-- Begin Source passage --
The Value of Append-Only

24 May 2019

When working on complex and distributed systems my goal is to make things as simple as possible. Take a look at how some of the biggest architecture projects, like Kafka, out there design to be high-performant and fault tolerant; partitions (or, sharding the data that passes through it), and append-only. Those are two of the key architectural principles that make Kafka work.

It is hard to reason about these systems, and it is hard to be confident when identifying just what exactly is happening. Ensuring that your operational data (99% of the times this is your database) is an append-only log of events is my go-to strategy.

Sometimes that means I have a system-versioned tables (whether supported out of the box, or enforced with triggers). Sometimes that means there is a process that runs at a regular interval to “make sense” of the collection of records that I have. Because that collection is ever changing.
-- End Source passage --
Instructions:
a) For each statement about the append-only passage, answer yes or no and quote the words of the passage that decide it: (i) Partitions and append-only are named as two key architectural principles behind Kafka. (ii) The operational data is said never to be a database. (iii) The collection of records is described as fixed.
b) Quote the stretch of the append-only passage from "24 May 2019" through "my go-to strategy.".
c) Write what comes next in the append-only passage, starting after its final sentence.
The data after this passage is not needed for any of this work.
-- Begin Data provided --
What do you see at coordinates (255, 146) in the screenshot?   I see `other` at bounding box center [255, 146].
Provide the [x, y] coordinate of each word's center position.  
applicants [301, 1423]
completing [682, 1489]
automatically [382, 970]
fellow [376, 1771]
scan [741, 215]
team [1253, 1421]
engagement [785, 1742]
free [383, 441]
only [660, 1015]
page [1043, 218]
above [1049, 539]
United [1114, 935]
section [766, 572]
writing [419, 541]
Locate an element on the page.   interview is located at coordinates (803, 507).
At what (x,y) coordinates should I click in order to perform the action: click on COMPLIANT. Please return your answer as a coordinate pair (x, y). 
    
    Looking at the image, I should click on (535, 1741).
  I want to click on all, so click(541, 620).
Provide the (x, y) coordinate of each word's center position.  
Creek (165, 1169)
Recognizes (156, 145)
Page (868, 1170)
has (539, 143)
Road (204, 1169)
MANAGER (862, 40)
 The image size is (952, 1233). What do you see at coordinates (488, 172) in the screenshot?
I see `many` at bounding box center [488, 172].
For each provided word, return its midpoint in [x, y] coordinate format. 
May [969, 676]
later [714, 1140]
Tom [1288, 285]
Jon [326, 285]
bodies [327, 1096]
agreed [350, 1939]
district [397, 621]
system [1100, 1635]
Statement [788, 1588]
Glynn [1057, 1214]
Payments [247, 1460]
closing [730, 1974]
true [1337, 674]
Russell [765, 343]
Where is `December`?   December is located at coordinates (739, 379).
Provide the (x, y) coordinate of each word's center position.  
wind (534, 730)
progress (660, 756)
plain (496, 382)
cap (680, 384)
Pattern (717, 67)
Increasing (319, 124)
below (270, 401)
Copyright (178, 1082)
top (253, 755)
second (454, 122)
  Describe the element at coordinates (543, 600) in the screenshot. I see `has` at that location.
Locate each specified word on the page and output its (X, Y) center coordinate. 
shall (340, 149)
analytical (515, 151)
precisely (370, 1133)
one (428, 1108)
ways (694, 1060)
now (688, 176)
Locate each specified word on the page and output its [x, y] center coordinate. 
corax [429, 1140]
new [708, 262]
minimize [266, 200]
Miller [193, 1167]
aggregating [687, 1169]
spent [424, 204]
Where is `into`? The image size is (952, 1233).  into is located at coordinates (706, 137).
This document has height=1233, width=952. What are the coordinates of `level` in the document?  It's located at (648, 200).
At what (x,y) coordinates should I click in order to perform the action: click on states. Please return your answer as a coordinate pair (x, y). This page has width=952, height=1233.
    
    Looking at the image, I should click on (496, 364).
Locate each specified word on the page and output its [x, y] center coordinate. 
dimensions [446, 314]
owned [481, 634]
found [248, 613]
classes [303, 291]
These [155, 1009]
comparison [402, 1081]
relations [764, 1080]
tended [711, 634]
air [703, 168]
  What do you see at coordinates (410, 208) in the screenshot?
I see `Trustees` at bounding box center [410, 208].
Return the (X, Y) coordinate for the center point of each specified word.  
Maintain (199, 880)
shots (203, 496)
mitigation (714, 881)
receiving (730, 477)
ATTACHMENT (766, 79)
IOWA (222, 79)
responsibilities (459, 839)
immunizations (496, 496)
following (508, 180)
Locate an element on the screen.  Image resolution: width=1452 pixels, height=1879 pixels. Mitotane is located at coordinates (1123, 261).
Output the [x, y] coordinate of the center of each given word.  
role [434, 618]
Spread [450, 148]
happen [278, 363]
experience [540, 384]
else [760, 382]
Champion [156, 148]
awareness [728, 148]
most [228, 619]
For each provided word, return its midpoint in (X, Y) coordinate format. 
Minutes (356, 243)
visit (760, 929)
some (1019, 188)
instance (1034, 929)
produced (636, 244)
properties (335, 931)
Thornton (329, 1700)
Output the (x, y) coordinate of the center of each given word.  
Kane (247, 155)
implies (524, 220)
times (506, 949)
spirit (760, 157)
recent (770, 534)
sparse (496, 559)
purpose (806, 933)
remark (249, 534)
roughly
-- End Data provided --
Results of the tasks:
a)
(i) Yes: "Those are two of the key architectural principles that make Kafka work."
(ii) No: "99% of the times this is your database"
(iii) No: "Because that collection is ever changing."

b)
24 May 2019

When working on complex and distributed systems my goal is to make things as simple as possible. Take a look at how some of the biggest architecture projects, like Kafka, out there design to be high-performant and fault tolerant; partitions (or, sharding the data that passes through it), and append-only. Those are two of the key architectural principles that make Kafka work.

It is hard to reason about these systems, and it is hard to be confident when identifying just what exactly is happening. Ensuring that your operational data (99% of the times this is your database) is an append-only log of events is my go-to strategy.

c)
But if you have an important piece of data, that can be mutated by many different processes, and you’ve got UPDATE statements running over one another you are quickly going to get confused as to just how you got to your final state. I don’t care how many logging statements you put in there.

There is a reason these amazing projects use this techniques. They are tried and true. They are simple. They can be reasoned about.

You may not be building the next great piece of internet or software plumbing. But it doesn’t mean you can’t use the same techniques.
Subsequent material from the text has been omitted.